(Dataset records)
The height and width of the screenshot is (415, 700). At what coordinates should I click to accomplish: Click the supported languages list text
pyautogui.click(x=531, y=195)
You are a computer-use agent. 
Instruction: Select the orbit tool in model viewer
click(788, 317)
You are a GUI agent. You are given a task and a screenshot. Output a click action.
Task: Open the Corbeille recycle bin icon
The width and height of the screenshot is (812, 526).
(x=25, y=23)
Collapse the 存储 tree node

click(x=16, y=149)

---

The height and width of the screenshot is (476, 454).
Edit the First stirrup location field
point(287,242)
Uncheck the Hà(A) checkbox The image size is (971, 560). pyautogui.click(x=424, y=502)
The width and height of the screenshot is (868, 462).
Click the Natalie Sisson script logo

==

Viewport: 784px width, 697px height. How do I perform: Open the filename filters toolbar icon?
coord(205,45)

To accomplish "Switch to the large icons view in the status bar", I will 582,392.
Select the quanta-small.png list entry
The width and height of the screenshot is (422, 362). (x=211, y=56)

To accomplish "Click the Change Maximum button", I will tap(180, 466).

TASK DETAILS: If a line in the data contains the string "will", copy it.

SOLUTION:
To accomplish "Switch to the large icons view in the status bar", I will 582,392.
To accomplish "Click the Change Maximum button", I will tap(180, 466).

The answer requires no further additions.